To which I answer: “Why?”

Age-level-appropriate books on all subjects should be available to public-school children of all ages. This is because, as with “adult” society, there is a wide range of types of children. Should parents discuss such issues at home? Absolutely. Do all of them? Absolutely not. And policing morality isn’t even the point. The point is that even children should see themselves represented on library shelves, and, as with society in general, there are kids who come from all sorts of backgrounds.

And I also believe that children should be encouraged to understand that the world is wide. They have only experienced a miniscule portion of it, but books help them understand that there is so much more. 

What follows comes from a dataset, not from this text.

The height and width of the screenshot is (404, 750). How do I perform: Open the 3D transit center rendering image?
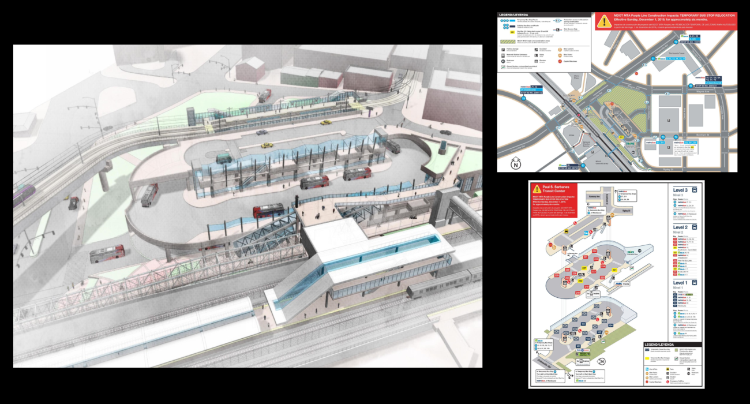point(248,206)
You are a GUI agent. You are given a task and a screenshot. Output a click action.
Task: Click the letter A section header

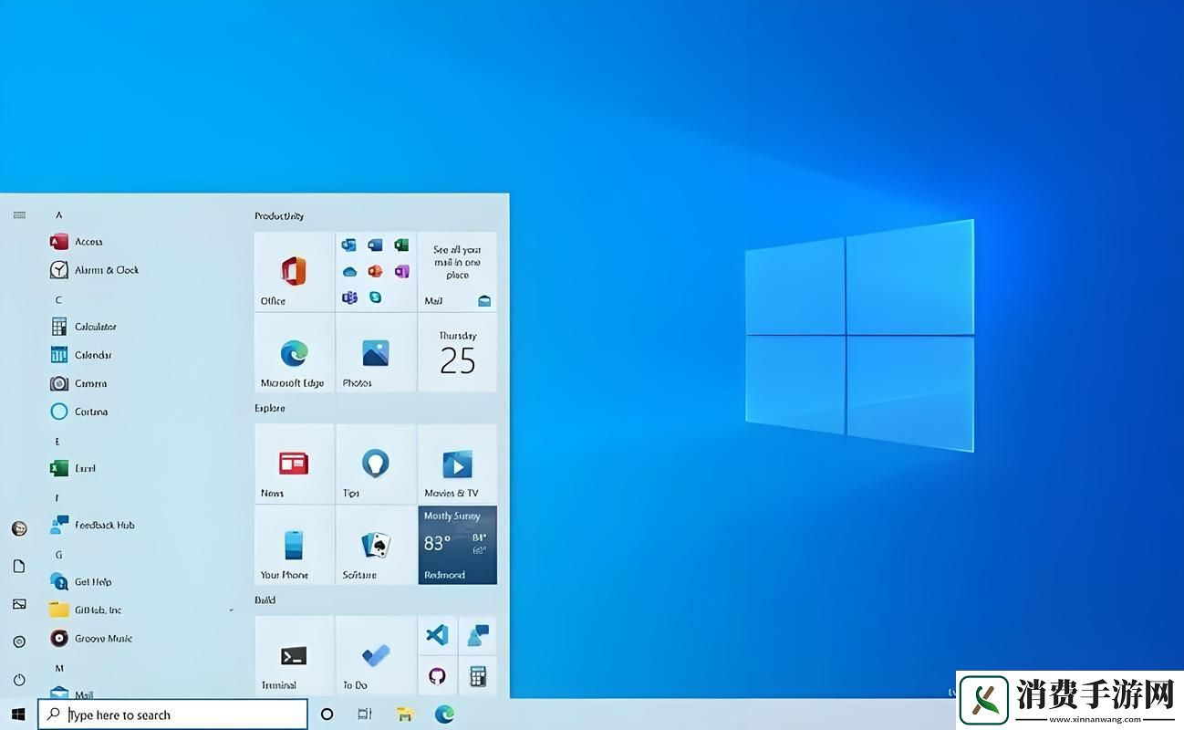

The interesting thing in all of this? Most people who object to books, or get on the “let’s ban this” bandwagon (and there are so many, many wagons these days), haven’t even read the books in question. Do you honestly think that Texas State Representative Matt Krause has read all of the 850 books on his list?   Of course not.

So here I am. A librarian, a liberal thinker, a person who loves books and art and music. A bibliophile who cherishes beauty in artistic expression but who also believes that art should portray the ugliness and horror of humanity, too, and that we as readers shouldn’t turn away from it. A reader whose definition of a “good” book is both wide and deep but doesn’t allow for shoddiness of craft or of thinking.

What am I to do in the face of so much narrow-minded thinking?

Sign petitions. Make noise on social media. (Write blog posts no one will read!) Make sure the collections I am responsible for at work have a wide variety of choices for all readers. Hope that when I ask “well, what’s ‘good’ to you?” it might sometime be a spark that lights the darkness.

Keep reading, keep talking, keep sharing books and poems and ideas.

Keep writing politicians.

“We must always take sides,” Elie Wiesel wrote. “Neutrality helps the oppressor, never the victim. Silence encourages the tormentor, never the tormented.”

It might not change much but I will continue using my voice to remind the world that all readers deserve representation on all library shelves everywhere.